The years since this was published have seen the test of Howells’ notion: that there is an intrinsic value to an “obscure or humble” person writing a totally frank account of his or her  life. What Howells could not have foreseen was how often—whether it was Kathryn Harrison and her father; or Joyce Maynard and her old, weird boyfriend (in her second memoir); or Elizabeth Wurtzel and her drugs; Michael Ryan and his dog; Augusten Burroughs and his foster family; or James Frey and his variegated mishegas—the humbling would have come by means of mental illness, substances, or abuse. So, in addition to echoing Gass on memoirists’ mean, narcissistic motives, critics have ripped them for unseemliness and betrayal.

Thus James Atlas in 1996: “Why this pull toward the anatomy of self?

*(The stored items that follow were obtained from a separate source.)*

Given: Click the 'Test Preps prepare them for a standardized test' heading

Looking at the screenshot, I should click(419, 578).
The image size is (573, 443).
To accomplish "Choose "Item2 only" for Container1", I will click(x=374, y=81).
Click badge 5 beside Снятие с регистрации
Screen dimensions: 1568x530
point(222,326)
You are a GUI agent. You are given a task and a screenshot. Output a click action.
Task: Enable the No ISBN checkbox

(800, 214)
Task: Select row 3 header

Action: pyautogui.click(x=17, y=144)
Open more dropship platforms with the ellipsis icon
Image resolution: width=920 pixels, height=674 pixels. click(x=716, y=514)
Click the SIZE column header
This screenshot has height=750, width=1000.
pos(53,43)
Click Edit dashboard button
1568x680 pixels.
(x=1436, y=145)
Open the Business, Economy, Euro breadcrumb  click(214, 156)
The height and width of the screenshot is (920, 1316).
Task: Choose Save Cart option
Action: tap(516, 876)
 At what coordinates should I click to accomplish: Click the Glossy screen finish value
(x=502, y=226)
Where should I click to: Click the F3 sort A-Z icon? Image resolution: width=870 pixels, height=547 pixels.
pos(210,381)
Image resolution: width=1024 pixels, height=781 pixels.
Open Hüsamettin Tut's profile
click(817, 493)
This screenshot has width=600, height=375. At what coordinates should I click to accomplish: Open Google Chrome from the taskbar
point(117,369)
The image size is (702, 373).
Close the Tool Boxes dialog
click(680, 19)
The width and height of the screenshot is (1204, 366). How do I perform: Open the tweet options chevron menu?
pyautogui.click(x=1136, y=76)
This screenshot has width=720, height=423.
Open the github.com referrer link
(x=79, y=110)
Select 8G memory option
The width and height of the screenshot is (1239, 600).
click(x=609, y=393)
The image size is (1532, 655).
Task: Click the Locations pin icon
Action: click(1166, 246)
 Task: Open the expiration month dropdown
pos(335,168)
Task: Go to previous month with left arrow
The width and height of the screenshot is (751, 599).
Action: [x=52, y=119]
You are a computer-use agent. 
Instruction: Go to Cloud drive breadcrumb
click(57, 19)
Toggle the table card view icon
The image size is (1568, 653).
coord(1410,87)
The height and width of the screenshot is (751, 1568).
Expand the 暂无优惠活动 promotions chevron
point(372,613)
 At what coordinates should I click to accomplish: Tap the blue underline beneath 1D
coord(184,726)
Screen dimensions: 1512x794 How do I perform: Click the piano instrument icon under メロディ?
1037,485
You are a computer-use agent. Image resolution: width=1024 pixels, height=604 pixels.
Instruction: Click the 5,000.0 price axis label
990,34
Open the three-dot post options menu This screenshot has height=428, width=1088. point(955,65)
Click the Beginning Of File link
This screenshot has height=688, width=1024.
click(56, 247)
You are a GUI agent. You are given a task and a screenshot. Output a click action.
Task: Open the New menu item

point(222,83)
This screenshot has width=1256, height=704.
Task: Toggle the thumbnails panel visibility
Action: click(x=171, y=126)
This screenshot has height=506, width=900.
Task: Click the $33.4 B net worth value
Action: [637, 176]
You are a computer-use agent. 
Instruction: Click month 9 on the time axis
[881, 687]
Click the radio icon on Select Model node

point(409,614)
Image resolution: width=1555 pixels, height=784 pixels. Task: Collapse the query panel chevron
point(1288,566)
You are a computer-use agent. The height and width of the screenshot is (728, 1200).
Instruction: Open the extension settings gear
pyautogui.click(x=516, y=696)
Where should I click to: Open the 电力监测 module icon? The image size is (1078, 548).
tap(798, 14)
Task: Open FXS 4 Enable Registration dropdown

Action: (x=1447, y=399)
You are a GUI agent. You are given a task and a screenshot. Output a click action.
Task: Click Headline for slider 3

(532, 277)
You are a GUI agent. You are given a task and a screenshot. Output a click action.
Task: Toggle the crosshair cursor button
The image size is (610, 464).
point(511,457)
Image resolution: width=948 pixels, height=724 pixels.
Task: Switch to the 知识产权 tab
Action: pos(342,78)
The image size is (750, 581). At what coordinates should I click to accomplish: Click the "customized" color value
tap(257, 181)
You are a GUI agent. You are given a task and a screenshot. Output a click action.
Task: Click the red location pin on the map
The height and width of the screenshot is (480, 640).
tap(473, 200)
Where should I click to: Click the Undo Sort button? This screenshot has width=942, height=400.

In part, it reflects a phenomenon pervasive in our culture—people confessing in public to an audience of voyeurs. In an era when ‘Oprah’ reigns supreme and 12-step programs have been adopted as the new mantra, it’s perhaps only natural for literary confession to join the parade. We live in a time when the very notion of privacy, of a zone beyond the reach of public probing, has become an alien concept.”

Thus Daphne Merkin in 1998: “Ours is a culture addicted to exposure, to ‘outing’ ourselves and others.”

And thus Michiko Kakutani, in the midst of last year’s great Frey dust-up: The “memoir of crisis” is a “genre that has produced a handful of genuinely moving accounts of people struggling with illness and personal disaster but many more ridiculously exhibitionistic monologues that like to use the word ‘survivor’ (a word once reserved for individuals who had lived through wars or famines or the Holocaust) to describe people coping with weight problems or bad credit.”

The points are made and remade, and yet the memoirs keep coming. They seem to satisfy a need, in readers as well as writers. Maybe the admirable Benvenuto Cellini had it right. Let a billion memoirs bloom!